Bulgaria's data protection in comparison to the GDPR
Bulgaria's data protection framework is primarily governed by the Protection of Personal Data Act 2002 ('the Act'), which has been amended multiple times to align with the General Data Protection Regulation (GDPR). The Commission for Personal Data Protection (CPDP) further provides guidelines and opinions to assist in the application of the Act and the GDPR.
GDPR opening clauses
The Act serves as Bulgaria's main legislative instrument for data protection and has been in place since 2002. It has undergone several amendments, the most recent of which followed the enactment of the Whistleblowers Protection Act in May 2023. The Act aims to implement the provisions of the GDPR and sets the legal framework for the CPDP.
Key differences and national specifics
- Whistleblowers Protection Act: The Act was recently revised to incorporate the new Whistleblowers Protection Act, which came into effect in May 2023.
- Presidential veto and constitutional court ruling: A significant development was the veto by the President of Bulgaria, Rumen Radev, on a provision related to the processing of personal data for journalistic purposes.

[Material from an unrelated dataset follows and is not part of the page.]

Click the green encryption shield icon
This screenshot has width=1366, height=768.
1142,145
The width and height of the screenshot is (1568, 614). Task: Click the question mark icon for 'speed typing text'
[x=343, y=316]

Although the veto was overturned by the Parliament, the Bulgarian Constitutional Court later declared the criteria unconstitutional.

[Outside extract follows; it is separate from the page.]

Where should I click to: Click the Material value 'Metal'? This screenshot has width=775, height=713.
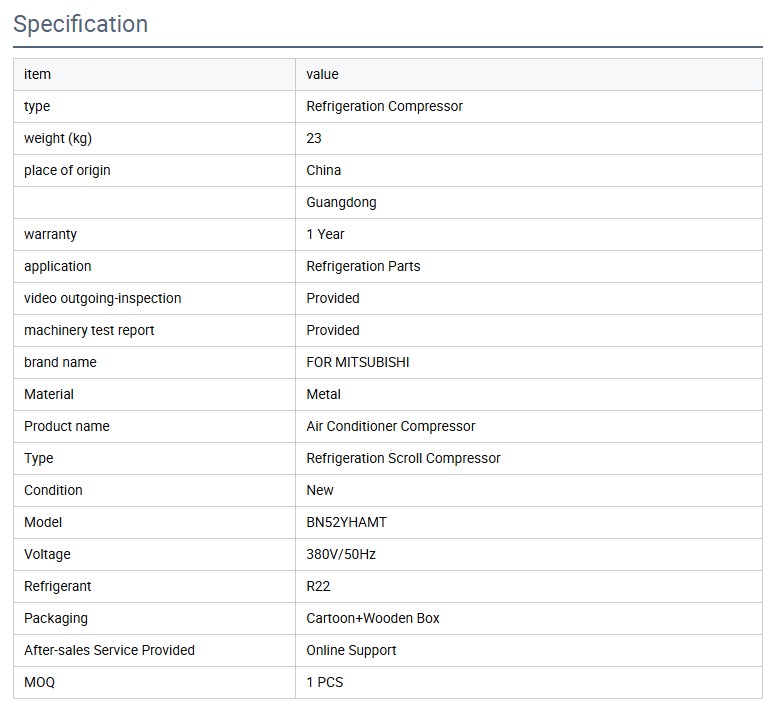(323, 394)
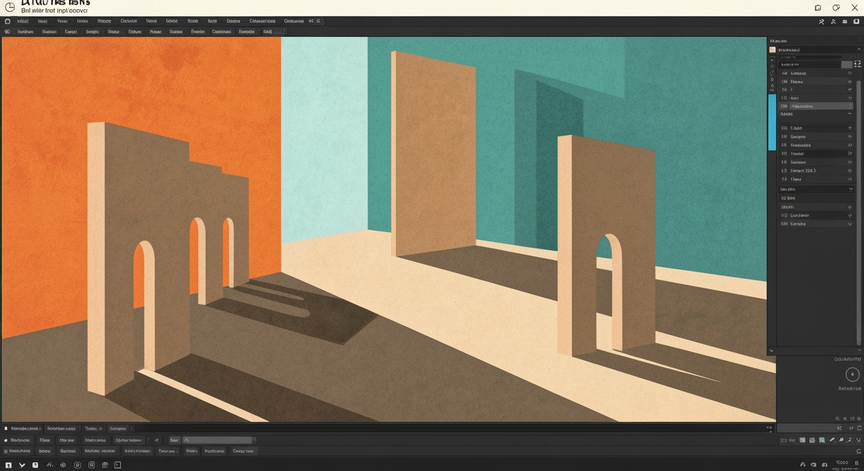864x471 pixels.
Task: Click the frame corners icon next to the panel search field
Action: (x=857, y=64)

- Repeal of the ordinance: Prior to the GDPR, Ordinance No. 1 on the Minimum Level of Technical and Organizational Measures was a key regulatory source. It was repealed on 25 May 2018 but may be revised into methodical instructions by the CPDP.
- CPDP guidelines: The CPDP has issued a plethora of guidelines and opinions on various aspects of data protection, ranging from the implementation of the GDPR to the rights of data subjects and the obligations of data controllers.

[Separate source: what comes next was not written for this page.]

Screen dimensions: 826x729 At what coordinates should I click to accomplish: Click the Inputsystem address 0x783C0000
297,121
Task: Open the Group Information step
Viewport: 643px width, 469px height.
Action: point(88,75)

Bulgaria has a well-established data protection framework that closely aligns with the GDPR. The Act serves as the cornerstone of data protection in the country and has been amended to address specific national concerns, such as whistleblower protection. The CPDP plays a crucial role in providing guidelines and opinions to ensure compliance with data protection laws. Despite some legal challenges, such as the Presidential veto and the Constitutional Court ruling, Bulgaria continues to strive for a balanced and comprehensive approach to data protection.